Researchers at St, Louis University have  found a molecular signature that may define a particular subset of triple-negative breast cancer,  which can ultimate lead to target therapy for that group of patients.  In specific, they have uncovered a pathway responsible for the loss of 53BP1 in TNBC tumors related to the  BRCA1 mutation. Loss of BRCA1, they discovered,  increases the expression of the protease cathepsin L (CTSL), which causes the degradation of 53BP1. Cells that have lost both BRCA1 and 53BP1 have the ability to repair DNA and proliferate. That means the protease helps cancer cells with faulty BRCA1 survive—it is a defined bad guy in TNBC growth.  And, when we know who the bad guy is, we can stop looking at ways to stop him in his mean old tracks.
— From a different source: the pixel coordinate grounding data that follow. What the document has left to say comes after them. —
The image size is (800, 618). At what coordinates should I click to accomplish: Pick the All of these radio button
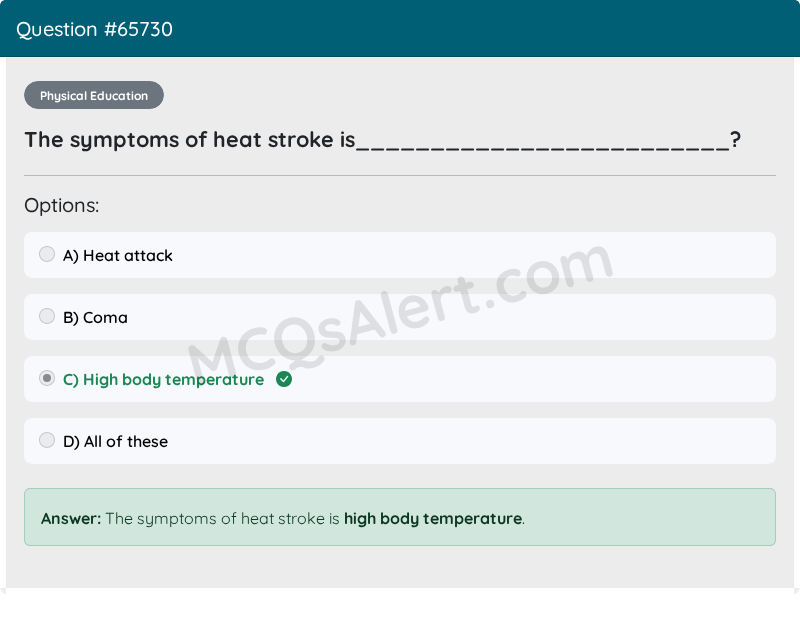click(47, 440)
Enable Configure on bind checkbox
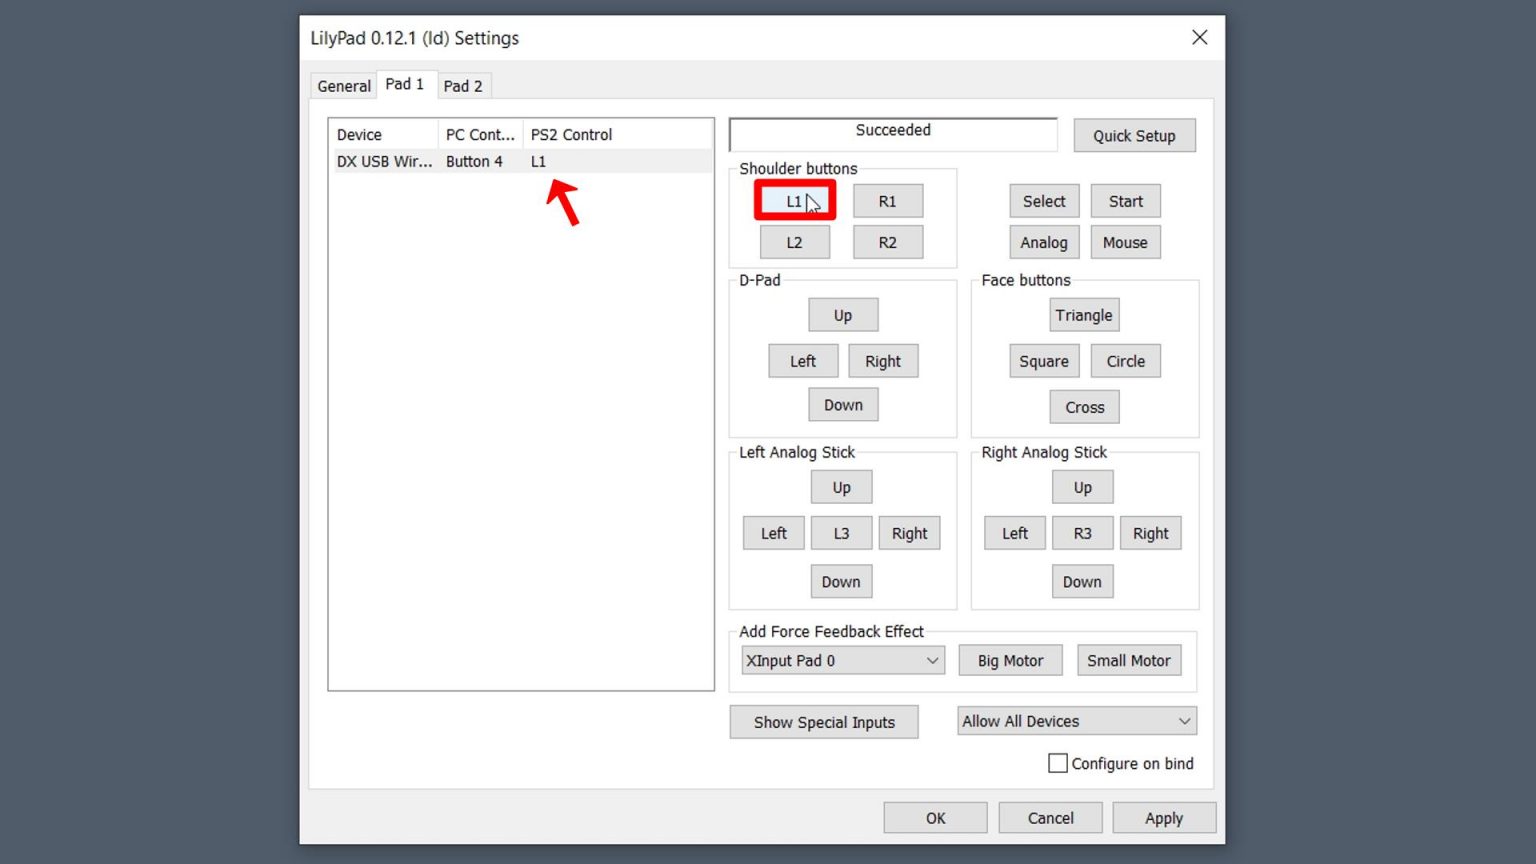Image resolution: width=1536 pixels, height=864 pixels. (1058, 763)
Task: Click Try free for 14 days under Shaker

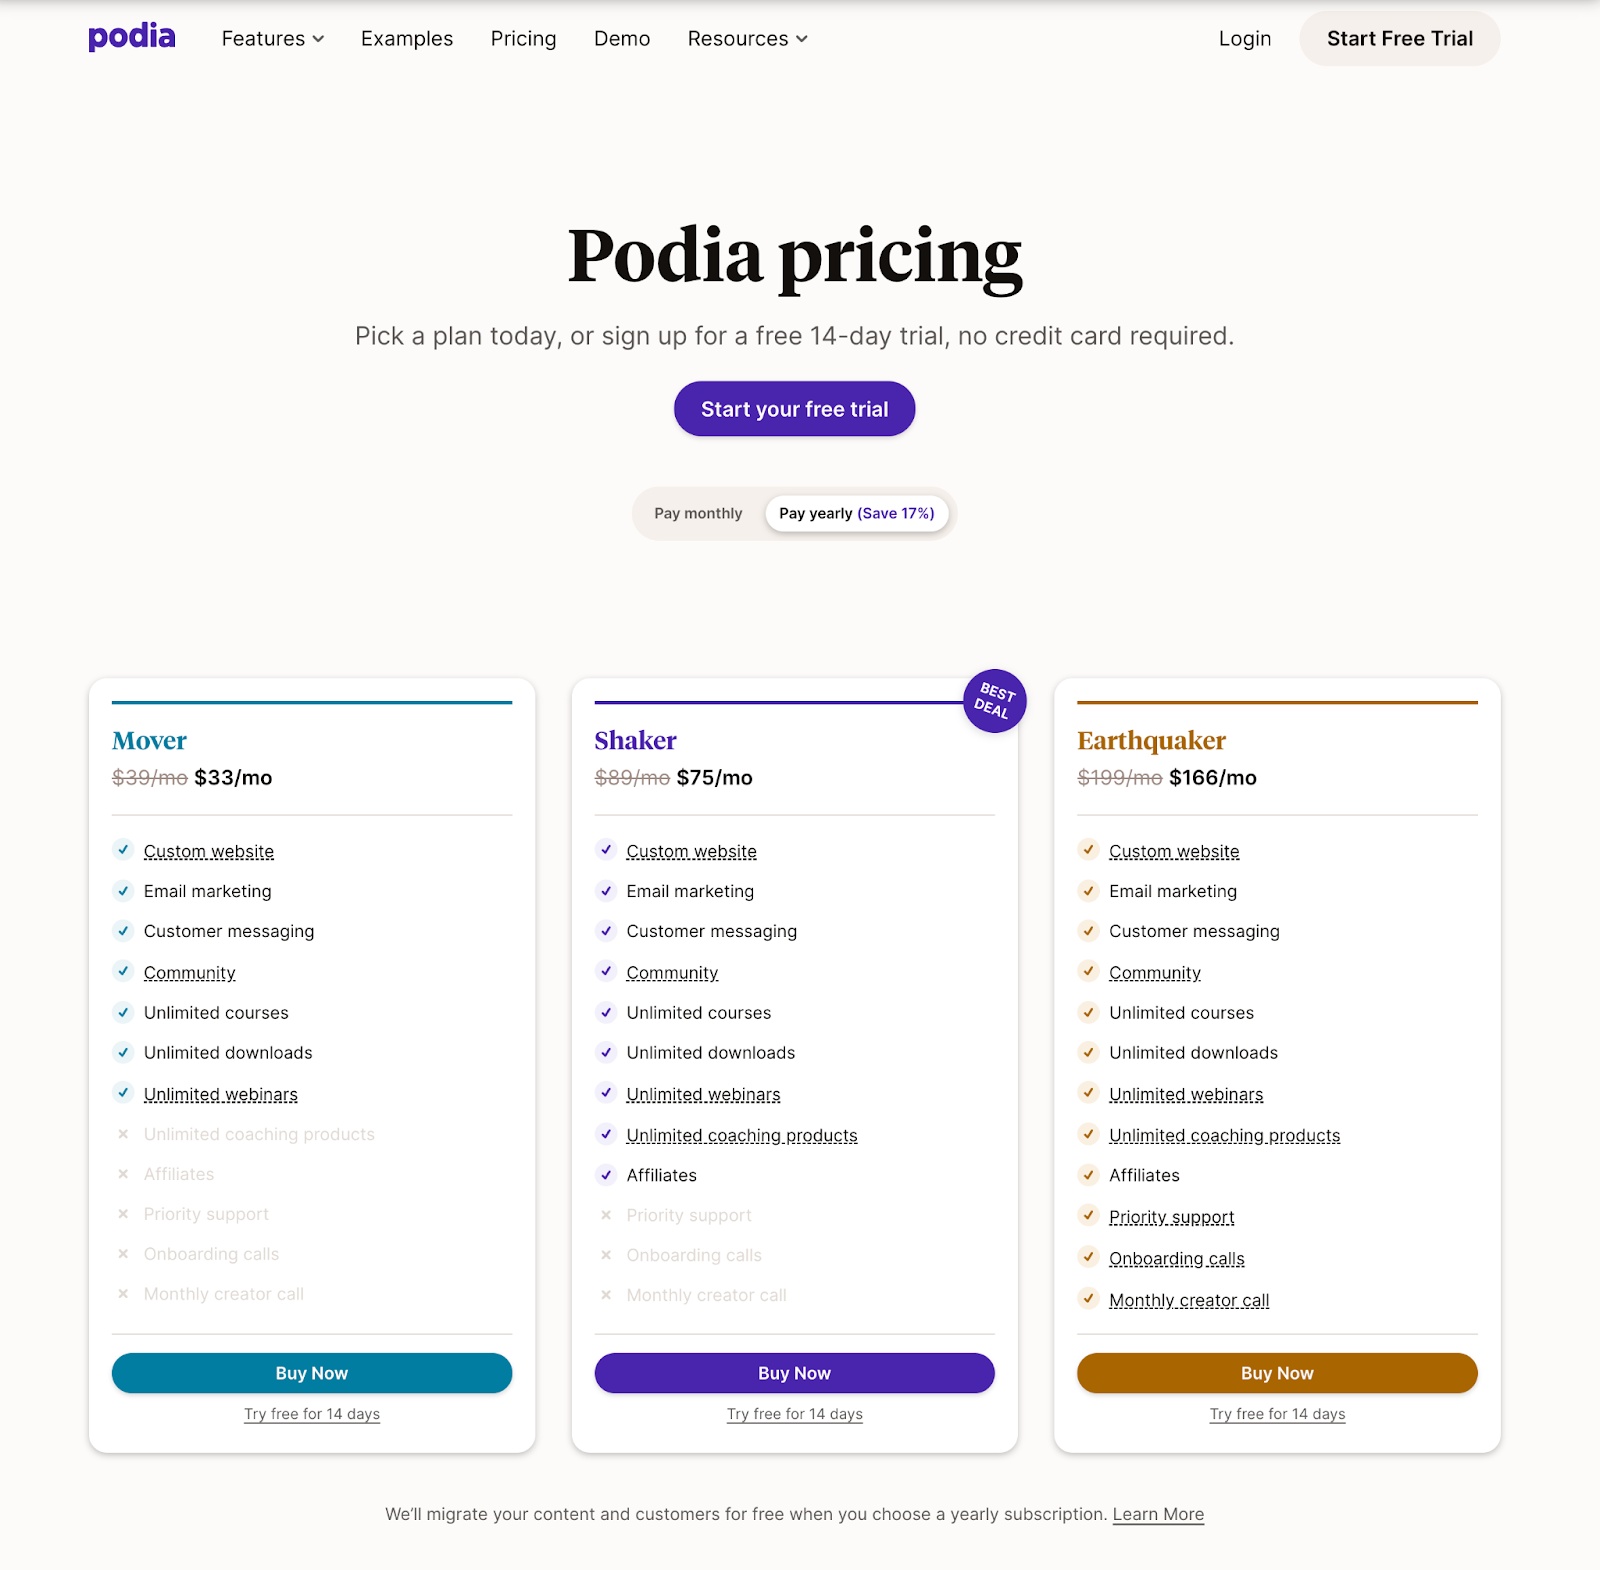Action: [x=794, y=1414]
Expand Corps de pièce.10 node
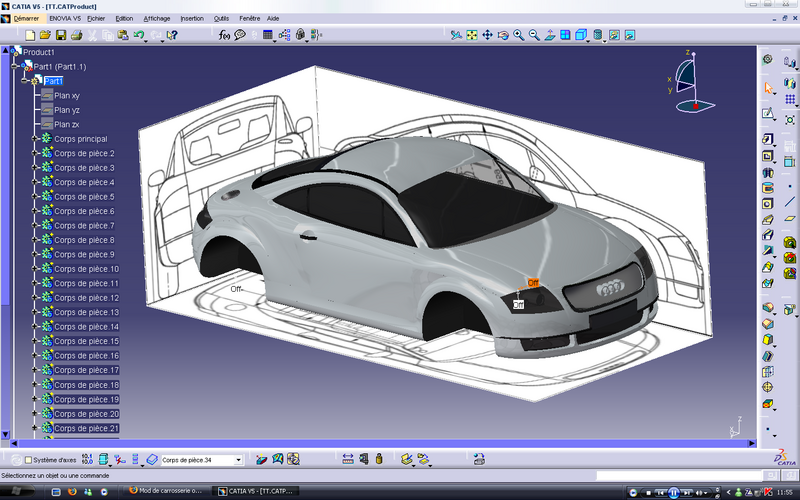Image resolution: width=800 pixels, height=500 pixels. coord(34,270)
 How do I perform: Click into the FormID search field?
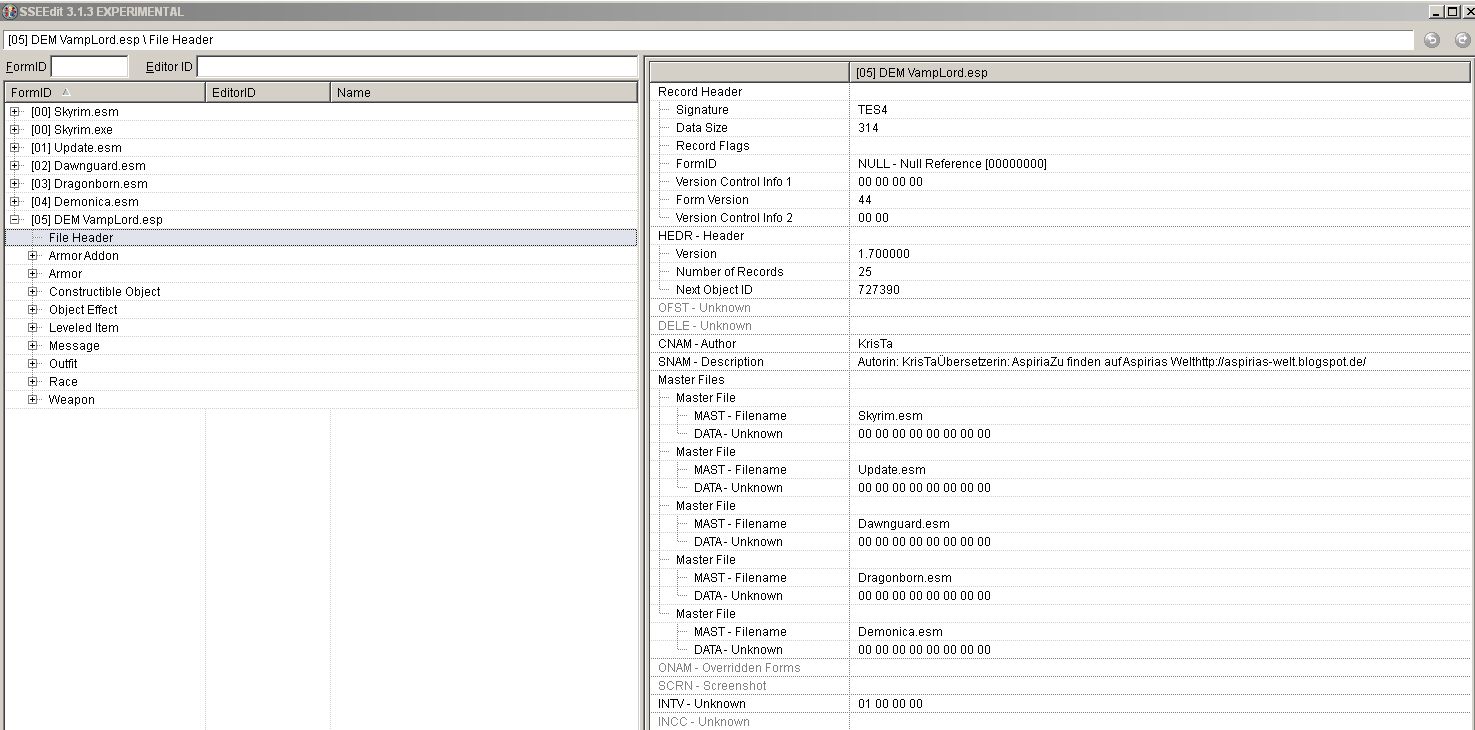pos(89,66)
The research was published in the Journal of Cell Biology January 17, 2013.
Treatment of BRCA1-deficient tumor cells with vitamin D restores high levels of 53BP1 slows the growth of cancer cells, they discovered.  In addition, vitamin D treatment might restore the sensitivity to PARP inhibitors in patients who become resistant. Thus, a combination of vitamin D and PARP inhibitors could be effective treatment for some TNBC patients.
They also found that some TNBC tumors have:
• high levels of nuclear CTSL
• low levels of 53BP1 and nuclear vitamin D receptor (VDR)

These unique biomarkers can be used for personalized treatment, identifying those who might benefit the most from vitamin D.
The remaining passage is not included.